Is Google Trying to Block Web 4.0?
Back in 1998 I wrote, “if you want to break up the Microsoft software monopoly then break up the Baby Bell last-mile access monopoly.” Market driven broadband competition and higher-capacity digital wireless networks gave rise to the iOS and Android operating systems over the following decade which undid the Windows monopoly. The 2013 redux to that perspective is, once again, “if you want to break up the Google search monopoly then break up the cable/telco last mile monopolies.”
Google is an amazing company, promoting the digital pricing and horizontal service provider spirit more than anyone. But Google is motivated by profit and will seek to grow that profit as best it can, even if contrary to founding principles and market conditions that fueled its success (aka net neutrality or equal access).
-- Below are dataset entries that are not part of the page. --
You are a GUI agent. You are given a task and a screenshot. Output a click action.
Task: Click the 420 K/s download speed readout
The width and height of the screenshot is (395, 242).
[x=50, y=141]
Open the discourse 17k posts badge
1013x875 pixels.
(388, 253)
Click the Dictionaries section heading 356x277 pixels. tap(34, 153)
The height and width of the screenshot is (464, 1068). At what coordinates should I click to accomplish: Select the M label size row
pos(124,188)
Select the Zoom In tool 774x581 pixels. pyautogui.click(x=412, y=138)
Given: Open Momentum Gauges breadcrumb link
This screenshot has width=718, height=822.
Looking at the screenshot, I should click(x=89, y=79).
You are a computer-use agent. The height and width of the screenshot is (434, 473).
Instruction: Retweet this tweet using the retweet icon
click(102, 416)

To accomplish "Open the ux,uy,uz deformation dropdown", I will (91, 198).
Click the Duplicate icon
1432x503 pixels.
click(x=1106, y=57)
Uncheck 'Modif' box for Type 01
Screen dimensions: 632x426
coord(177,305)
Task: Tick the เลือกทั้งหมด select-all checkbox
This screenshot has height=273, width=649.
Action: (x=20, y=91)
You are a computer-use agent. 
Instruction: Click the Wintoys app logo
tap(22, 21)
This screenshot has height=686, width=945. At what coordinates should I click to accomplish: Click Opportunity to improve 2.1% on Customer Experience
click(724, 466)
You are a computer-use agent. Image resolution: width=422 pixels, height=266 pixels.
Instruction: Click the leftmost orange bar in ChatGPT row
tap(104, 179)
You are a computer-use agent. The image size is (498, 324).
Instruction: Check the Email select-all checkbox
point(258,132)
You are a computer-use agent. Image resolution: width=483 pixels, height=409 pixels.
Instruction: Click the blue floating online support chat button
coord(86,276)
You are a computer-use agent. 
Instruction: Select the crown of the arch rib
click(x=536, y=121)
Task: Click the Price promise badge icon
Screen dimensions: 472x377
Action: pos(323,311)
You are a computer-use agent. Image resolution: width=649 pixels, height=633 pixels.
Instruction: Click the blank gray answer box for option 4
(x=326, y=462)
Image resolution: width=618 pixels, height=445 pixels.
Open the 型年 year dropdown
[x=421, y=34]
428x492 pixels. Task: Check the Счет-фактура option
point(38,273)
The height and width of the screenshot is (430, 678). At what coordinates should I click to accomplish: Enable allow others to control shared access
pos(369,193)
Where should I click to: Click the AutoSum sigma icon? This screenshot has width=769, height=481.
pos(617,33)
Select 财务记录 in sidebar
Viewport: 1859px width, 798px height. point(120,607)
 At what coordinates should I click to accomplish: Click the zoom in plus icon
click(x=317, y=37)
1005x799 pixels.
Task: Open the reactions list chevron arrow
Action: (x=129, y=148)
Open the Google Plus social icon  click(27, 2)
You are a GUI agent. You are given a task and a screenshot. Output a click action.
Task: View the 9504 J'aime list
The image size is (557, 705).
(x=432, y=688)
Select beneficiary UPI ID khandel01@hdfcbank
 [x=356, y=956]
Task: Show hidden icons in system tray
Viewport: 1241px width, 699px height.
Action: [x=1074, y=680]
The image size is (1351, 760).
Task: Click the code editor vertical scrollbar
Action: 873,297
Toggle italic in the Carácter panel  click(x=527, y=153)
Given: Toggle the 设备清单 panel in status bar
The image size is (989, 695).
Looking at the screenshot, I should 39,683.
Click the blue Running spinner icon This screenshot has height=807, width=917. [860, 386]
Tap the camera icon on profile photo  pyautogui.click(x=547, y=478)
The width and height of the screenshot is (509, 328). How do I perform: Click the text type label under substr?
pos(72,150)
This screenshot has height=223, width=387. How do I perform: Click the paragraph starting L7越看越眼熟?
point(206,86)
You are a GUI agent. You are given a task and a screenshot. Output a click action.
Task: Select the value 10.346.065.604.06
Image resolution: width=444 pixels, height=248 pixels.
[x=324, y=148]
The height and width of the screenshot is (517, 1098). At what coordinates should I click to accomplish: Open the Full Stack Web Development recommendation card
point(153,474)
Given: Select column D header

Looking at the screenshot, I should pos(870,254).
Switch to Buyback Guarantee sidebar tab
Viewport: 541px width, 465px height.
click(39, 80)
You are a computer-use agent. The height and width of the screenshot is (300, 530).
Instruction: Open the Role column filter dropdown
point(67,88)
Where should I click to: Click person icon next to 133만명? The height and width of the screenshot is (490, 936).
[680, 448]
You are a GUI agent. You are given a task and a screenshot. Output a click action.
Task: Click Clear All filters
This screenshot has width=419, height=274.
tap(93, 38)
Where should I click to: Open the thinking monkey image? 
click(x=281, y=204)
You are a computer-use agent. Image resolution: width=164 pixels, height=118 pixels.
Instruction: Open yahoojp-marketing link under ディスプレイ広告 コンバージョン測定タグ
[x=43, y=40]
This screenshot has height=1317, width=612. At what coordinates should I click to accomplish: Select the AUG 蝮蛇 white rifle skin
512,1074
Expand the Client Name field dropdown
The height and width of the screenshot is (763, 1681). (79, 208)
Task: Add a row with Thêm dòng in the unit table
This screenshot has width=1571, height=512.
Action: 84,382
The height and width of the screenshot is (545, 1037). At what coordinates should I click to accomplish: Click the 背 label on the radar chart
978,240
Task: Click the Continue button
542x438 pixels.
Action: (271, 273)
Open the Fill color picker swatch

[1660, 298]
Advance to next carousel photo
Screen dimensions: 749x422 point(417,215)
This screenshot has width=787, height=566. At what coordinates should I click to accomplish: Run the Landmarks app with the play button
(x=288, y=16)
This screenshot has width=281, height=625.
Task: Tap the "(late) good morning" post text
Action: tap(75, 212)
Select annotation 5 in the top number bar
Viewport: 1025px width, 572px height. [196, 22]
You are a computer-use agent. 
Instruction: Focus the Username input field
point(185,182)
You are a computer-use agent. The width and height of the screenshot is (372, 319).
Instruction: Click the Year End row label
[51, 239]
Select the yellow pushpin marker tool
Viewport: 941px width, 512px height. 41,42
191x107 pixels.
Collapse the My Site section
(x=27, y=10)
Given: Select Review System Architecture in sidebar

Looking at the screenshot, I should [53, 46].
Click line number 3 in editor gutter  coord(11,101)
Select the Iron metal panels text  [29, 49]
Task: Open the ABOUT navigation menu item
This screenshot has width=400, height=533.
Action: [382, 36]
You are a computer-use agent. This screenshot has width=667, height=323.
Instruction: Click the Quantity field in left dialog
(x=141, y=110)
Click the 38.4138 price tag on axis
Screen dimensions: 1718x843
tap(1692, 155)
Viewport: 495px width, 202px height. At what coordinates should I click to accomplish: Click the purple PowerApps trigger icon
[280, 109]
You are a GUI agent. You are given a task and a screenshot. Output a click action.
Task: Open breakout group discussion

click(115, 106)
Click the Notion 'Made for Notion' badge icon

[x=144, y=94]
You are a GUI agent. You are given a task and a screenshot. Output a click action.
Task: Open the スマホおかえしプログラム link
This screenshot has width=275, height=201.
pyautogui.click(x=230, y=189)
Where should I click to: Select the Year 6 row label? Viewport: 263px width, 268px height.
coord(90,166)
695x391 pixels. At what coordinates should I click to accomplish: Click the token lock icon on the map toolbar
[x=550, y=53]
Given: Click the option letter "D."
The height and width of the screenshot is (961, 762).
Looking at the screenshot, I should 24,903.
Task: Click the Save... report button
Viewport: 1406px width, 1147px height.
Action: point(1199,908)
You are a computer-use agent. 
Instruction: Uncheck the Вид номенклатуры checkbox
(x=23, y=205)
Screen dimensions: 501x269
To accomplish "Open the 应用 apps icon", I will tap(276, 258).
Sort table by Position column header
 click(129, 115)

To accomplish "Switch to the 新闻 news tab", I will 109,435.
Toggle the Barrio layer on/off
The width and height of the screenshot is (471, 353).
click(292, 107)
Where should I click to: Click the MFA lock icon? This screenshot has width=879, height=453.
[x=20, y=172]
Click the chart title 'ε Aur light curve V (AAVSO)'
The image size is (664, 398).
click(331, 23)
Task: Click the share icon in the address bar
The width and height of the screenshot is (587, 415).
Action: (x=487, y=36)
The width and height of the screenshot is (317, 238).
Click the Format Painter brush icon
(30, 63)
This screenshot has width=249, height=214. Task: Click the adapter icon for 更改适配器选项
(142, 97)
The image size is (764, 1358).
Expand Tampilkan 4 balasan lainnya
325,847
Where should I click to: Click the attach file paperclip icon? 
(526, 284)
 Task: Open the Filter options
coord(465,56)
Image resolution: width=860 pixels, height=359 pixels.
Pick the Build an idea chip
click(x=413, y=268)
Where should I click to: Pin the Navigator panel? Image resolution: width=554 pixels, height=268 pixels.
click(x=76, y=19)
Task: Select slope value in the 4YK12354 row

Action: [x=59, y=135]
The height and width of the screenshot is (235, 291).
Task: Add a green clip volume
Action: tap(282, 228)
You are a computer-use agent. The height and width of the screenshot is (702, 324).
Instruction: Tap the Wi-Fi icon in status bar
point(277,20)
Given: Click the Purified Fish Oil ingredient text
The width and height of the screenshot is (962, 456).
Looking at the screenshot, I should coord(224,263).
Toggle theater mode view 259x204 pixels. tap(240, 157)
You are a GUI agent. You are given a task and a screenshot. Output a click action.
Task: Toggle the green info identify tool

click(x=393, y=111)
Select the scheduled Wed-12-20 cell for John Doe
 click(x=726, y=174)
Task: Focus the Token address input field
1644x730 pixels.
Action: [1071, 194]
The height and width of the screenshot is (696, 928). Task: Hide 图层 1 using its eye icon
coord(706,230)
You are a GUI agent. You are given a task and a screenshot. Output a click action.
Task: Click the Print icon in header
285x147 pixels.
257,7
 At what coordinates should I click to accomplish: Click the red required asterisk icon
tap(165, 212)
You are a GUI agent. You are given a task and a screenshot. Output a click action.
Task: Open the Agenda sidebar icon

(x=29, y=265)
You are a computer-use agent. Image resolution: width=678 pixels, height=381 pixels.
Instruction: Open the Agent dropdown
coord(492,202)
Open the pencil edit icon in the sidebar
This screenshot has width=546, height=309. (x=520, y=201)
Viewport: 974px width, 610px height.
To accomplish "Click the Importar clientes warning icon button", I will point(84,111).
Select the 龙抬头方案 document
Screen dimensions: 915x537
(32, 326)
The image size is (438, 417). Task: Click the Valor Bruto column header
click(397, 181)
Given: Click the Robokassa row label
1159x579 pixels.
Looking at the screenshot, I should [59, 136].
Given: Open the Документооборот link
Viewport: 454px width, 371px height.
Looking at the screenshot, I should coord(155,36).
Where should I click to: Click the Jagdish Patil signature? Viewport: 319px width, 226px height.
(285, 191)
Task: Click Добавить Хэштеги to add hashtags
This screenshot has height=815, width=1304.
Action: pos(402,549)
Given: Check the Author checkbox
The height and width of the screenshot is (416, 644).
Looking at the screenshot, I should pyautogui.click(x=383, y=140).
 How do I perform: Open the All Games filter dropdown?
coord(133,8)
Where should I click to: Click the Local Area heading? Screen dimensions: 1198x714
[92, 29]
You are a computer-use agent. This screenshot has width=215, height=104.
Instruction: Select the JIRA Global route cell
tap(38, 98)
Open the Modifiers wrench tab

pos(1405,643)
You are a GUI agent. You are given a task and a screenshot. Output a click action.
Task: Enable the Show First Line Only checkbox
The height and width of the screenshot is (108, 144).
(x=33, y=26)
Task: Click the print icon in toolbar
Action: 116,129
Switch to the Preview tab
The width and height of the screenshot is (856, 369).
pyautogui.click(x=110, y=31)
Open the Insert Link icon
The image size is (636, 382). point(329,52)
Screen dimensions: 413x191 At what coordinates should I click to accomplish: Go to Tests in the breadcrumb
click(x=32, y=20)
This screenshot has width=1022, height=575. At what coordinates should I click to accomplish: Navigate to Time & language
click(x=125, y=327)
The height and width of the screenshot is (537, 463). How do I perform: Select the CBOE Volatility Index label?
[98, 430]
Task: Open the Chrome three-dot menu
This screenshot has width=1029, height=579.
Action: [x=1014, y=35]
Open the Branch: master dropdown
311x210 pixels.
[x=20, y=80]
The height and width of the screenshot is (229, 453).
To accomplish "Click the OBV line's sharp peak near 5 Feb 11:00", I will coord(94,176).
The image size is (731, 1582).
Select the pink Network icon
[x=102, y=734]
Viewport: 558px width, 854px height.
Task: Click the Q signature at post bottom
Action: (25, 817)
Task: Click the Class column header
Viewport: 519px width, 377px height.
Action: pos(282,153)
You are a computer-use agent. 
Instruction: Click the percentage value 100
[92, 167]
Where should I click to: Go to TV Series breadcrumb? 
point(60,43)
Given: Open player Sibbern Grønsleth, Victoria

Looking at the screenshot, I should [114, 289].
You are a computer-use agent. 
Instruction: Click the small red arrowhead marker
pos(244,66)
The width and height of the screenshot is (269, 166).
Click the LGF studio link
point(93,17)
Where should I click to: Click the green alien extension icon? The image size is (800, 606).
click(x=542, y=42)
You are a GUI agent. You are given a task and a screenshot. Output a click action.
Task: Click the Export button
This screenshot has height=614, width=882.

Now that Google is getting into the lower layers in the last mile they are running into paradoxes and conflicts over net neutrality/equal access and in danger of becoming just another vertical monopoly. (Milo Medin provides an explanation in the 50th minute in this video, but it is self-serving, disingenuous and avoids confronting the critical issue for networks going forward.)
Contrary to many people’s beliefs, the upper and lower layers have always been inextricably interdependent and nowhere was this more evident than with the birth of the internet out of the flat-rate dial-up networks of the mid to late 1980s (a result of dial-1 equal access). The nascent ISPs that scaled in the 1980s on layer 1-2 data bypass networks were likewise protected by Computers II-III (aka net neutrality) and benefited from competitive (WAN) transport markets.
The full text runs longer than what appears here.